### Aim of the task
Reproduce the data verbatim, everything from its first line down to the line containing "will click(x=570, y=380).", both ends included.

### Rows
——————
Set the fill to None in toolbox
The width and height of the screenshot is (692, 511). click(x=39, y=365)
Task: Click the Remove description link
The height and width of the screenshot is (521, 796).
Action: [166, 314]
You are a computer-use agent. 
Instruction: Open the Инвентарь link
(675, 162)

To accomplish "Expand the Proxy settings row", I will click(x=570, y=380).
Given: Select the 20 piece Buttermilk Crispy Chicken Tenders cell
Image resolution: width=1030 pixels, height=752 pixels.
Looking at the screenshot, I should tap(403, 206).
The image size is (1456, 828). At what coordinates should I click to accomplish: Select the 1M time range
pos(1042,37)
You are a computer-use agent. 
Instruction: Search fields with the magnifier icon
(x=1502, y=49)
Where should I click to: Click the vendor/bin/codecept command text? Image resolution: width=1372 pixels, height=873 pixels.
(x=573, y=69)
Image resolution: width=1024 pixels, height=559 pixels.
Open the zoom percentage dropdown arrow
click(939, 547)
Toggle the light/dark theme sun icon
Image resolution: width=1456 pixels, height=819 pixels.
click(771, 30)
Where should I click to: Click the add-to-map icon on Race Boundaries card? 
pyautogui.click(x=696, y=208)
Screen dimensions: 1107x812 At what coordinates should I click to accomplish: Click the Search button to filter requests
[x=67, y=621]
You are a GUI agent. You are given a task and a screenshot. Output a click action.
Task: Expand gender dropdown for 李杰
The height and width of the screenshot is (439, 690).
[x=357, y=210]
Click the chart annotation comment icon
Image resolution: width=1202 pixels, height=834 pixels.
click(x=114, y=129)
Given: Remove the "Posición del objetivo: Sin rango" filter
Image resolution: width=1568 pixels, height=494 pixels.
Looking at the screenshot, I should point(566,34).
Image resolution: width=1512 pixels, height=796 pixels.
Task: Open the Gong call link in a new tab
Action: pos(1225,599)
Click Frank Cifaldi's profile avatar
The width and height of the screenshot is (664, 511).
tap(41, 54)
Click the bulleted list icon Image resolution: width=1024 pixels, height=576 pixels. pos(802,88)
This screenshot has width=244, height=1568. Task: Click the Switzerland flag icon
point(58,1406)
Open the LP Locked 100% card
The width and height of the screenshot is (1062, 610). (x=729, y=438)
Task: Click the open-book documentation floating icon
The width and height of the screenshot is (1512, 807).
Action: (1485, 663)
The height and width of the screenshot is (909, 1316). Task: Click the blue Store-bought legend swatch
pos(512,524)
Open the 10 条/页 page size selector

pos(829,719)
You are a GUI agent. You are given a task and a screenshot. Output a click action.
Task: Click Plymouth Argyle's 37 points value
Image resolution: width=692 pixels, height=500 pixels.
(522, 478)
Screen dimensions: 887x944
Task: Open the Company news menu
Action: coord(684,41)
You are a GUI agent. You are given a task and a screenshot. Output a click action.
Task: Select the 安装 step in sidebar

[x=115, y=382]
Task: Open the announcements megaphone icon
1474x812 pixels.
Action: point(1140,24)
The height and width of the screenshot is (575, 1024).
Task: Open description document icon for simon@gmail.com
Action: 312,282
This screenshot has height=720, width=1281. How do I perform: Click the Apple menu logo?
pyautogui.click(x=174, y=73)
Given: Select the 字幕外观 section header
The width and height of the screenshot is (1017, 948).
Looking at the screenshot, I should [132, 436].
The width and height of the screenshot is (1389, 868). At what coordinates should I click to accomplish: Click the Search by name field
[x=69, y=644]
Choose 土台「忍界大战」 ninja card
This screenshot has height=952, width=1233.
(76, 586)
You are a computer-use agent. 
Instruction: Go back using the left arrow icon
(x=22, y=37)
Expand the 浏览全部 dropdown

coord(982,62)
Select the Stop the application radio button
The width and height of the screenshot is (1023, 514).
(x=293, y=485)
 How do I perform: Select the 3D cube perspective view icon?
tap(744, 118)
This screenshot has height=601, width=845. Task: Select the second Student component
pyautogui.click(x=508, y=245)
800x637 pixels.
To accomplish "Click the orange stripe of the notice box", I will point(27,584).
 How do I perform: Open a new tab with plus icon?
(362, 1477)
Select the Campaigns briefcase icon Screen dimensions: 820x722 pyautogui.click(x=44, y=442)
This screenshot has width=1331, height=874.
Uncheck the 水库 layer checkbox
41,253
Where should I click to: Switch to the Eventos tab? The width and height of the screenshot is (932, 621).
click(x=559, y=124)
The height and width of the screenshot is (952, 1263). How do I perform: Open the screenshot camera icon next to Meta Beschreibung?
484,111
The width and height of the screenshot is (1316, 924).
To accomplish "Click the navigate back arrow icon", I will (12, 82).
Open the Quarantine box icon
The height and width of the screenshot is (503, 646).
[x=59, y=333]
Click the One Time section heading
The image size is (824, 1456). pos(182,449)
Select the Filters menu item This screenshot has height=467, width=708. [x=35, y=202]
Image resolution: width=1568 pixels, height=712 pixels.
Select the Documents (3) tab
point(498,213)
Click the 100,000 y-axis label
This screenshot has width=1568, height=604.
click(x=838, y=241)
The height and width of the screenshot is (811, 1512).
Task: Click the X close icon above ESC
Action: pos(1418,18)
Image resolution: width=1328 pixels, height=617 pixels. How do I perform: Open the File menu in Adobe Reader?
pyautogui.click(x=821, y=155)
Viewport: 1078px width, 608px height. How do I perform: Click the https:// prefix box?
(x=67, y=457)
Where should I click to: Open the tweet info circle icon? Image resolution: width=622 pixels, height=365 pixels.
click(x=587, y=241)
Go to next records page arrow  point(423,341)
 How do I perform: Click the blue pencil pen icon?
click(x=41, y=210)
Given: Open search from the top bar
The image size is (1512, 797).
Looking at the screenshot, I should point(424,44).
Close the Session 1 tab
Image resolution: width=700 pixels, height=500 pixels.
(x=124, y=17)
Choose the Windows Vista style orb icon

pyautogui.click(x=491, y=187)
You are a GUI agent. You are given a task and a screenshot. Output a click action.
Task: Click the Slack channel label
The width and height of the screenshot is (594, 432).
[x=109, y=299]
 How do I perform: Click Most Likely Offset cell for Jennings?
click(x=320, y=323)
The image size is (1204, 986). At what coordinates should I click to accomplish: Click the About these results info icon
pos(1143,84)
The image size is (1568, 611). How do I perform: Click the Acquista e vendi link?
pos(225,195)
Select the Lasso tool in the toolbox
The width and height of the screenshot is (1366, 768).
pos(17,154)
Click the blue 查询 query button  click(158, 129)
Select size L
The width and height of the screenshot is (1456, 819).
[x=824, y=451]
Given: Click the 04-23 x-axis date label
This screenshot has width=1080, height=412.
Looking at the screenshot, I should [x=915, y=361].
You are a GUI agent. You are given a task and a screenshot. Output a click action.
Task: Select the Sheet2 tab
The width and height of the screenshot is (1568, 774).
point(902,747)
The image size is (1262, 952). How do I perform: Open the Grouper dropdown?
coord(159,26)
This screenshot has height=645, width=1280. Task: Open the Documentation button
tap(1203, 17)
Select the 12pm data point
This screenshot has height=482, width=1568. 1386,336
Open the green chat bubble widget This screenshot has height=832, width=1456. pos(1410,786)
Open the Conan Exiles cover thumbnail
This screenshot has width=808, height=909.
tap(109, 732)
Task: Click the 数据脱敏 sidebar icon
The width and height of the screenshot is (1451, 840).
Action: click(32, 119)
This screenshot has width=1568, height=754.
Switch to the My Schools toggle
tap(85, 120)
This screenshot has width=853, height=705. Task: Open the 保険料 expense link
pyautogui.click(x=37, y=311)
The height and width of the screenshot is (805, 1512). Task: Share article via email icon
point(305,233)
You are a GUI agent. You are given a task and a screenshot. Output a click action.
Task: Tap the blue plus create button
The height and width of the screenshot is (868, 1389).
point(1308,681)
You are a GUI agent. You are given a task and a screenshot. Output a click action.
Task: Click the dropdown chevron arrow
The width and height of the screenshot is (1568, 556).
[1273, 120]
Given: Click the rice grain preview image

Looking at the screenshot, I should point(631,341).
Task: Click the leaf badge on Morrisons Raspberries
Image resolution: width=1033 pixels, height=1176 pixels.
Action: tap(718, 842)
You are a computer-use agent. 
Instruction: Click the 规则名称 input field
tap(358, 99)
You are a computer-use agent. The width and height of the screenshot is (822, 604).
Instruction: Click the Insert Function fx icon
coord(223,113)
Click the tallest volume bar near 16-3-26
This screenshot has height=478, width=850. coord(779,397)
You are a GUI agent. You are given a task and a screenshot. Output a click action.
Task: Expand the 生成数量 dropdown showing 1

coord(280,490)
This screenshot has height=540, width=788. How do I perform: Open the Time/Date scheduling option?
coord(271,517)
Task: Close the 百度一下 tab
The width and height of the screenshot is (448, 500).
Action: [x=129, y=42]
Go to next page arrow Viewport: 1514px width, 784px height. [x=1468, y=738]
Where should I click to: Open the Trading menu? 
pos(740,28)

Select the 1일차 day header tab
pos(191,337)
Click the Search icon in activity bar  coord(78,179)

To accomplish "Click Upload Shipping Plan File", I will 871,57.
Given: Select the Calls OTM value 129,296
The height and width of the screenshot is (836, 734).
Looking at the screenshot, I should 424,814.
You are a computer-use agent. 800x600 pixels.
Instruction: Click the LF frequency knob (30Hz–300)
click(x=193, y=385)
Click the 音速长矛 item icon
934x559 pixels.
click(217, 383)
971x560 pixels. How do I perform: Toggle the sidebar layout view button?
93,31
——————
### Expected answer
Set the fill to None in toolbox
The width and height of the screenshot is (692, 511). click(x=39, y=365)
Task: Click the Remove description link
The height and width of the screenshot is (521, 796).
Action: [166, 314]
You are a computer-use agent. 
Instruction: Open the Инвентарь link
(675, 162)

To accomplish "Expand the Proxy settings row", I will click(x=570, y=380).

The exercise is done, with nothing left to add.